U.S. will remain Islamic State target
Top U.S. intel chief sets out ‘litany of doom’
The Islamic State group continues to take advantage of weak and collapsing governments to expand its reach, and remains determined to attack the United States, the top U.S. intelligence official told a Senate panel Tuesday.
Islamic State, which controls large swaths of northern Iraq and eastern Syria, has become the “preeminent global threat,” Director of National Intelligence James Clapper told the Senate Armed Services Committee during the annual “worldwide threats” hearing.
In what he described as a “litany of doom,” Clapper ran down a diverse list of threats facing the U.S., including terrorism, cyberattacks sponsored by China and Russia, missile tests by Iran and continued enrichment of nuclear material by North Korea.
Spreading world instability has emboldened militants and rogue states, he said.
Violent extremists are active in about 40 nations, he said, including seven that are seeing a collapse of central government authority and 14 others threatened by instability.

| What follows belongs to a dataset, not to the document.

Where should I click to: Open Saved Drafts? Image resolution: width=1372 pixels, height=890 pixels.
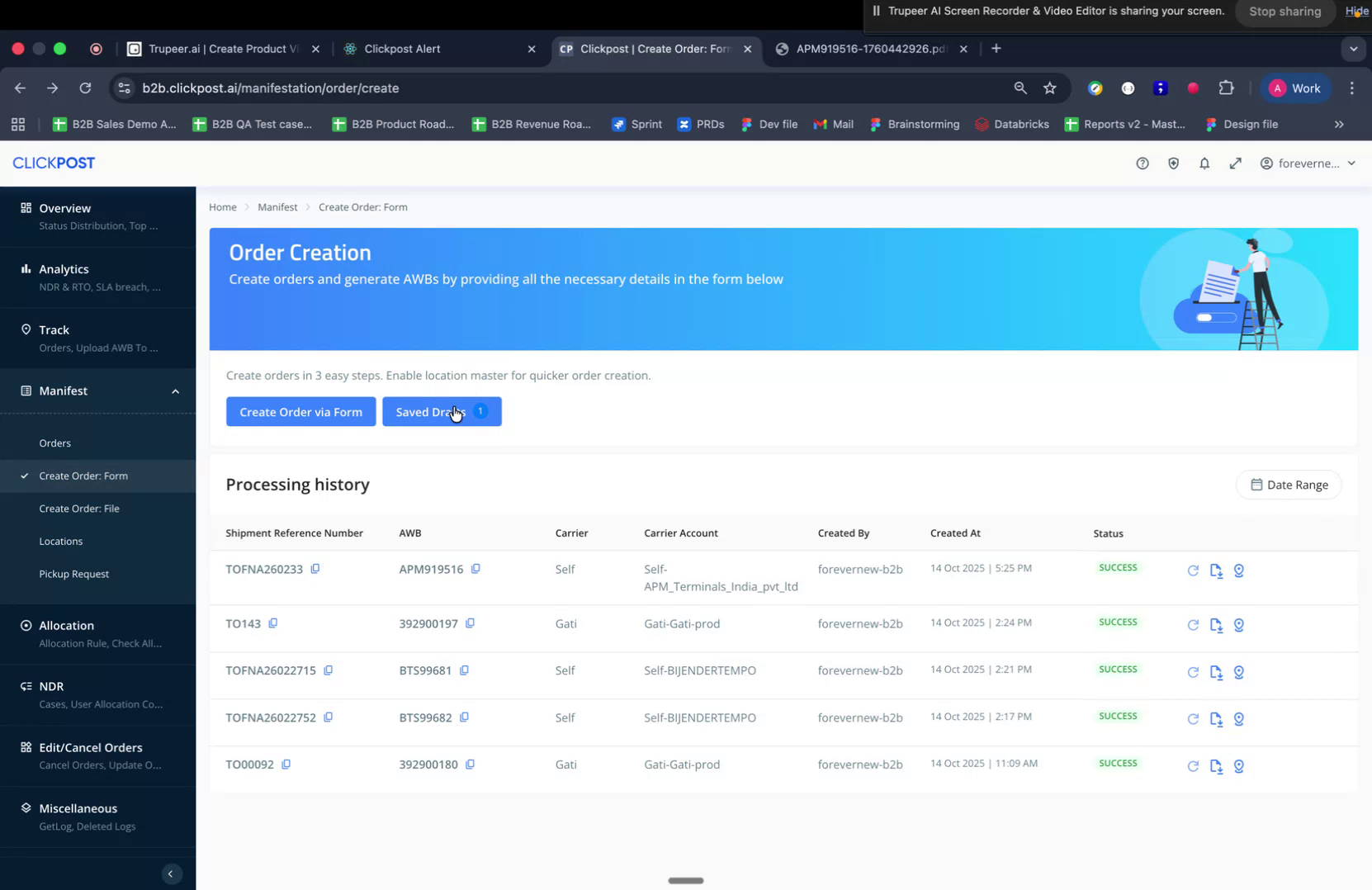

“There are more crossborder military operations under way in the Middle East since any time since the 1973 Arab-Israeli War,” Clapper said, citing simultaneous conflicts in Iraq, Syria and Yemen as the type of unstable conditions Islamic State and other militant groups can use to expand, recruit and plot attacks against the U.S.
Intelligence officials are seeing signs that Islamic State continues to plot strikes in the U.S., and they fear copycat attackers will try to emulate last year’s deadly rampages in Chattanooga, Tennessee, and San Bernardino, California.